Listed records
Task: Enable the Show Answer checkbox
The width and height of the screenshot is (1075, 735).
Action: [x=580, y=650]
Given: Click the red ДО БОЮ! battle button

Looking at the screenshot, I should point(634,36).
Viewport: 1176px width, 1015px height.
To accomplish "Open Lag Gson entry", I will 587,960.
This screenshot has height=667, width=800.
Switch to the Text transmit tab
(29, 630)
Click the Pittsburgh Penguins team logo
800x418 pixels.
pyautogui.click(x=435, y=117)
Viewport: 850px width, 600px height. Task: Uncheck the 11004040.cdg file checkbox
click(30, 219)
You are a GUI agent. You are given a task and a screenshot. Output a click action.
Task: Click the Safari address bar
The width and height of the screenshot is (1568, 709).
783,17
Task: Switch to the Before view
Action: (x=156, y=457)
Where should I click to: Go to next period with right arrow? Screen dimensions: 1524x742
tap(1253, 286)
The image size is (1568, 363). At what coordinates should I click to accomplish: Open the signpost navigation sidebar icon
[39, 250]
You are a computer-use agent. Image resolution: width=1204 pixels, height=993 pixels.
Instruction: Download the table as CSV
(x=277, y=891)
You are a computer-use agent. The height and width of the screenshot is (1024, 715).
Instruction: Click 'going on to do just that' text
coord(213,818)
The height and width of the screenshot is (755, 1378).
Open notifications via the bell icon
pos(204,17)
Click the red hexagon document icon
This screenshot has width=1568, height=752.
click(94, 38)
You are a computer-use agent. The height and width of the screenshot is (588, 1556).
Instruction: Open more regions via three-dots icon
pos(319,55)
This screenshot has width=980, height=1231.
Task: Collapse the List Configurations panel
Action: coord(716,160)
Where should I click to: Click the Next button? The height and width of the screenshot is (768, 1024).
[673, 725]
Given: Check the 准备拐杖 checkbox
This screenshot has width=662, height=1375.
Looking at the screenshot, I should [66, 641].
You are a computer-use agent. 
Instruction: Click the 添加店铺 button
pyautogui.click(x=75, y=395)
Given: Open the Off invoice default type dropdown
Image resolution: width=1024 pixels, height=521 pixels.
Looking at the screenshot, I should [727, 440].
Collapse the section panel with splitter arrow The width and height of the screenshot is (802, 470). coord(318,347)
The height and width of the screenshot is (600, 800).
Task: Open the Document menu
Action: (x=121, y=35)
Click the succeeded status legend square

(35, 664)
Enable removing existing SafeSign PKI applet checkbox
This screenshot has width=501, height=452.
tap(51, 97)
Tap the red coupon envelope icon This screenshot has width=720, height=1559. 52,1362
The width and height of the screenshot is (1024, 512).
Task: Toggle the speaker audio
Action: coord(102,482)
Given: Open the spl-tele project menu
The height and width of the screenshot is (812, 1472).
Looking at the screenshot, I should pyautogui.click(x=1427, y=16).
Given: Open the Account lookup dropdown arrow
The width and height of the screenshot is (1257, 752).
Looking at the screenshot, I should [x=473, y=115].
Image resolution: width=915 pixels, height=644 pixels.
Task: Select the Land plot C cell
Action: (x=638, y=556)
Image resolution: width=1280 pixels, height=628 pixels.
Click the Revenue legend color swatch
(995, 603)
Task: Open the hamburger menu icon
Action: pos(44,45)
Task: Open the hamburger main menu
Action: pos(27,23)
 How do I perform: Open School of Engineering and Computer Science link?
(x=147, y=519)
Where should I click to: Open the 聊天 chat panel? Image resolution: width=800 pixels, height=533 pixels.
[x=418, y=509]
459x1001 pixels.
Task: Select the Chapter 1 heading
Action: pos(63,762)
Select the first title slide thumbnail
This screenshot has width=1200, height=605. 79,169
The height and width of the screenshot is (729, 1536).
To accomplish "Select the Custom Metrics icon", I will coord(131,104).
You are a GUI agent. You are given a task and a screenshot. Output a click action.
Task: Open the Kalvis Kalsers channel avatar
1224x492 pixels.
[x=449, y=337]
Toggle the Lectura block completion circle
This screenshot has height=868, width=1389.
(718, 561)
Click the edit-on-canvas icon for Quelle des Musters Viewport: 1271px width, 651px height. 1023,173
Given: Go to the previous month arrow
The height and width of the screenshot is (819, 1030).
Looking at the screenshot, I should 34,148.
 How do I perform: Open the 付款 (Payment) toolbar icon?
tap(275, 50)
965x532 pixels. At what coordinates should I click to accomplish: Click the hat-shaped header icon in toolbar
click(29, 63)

Goal of the exercise
Gather each line in the entries above where the string "agent" is found.

Reply to the task
You are a GUI agent. You are given a task and a screenshot. Output a click action.
You are a computer-use agent. Image resolution: width=1204 pixels, height=993 pixels.
You are a computer-use agent. The height and width of the screenshot is (1024, 715).
You are a computer-use agent. The height and width of the screenshot is (588, 1556).
You are a computer-use agent. 
You are a GUI agent. You are given a task and a screenshot. Output a click action.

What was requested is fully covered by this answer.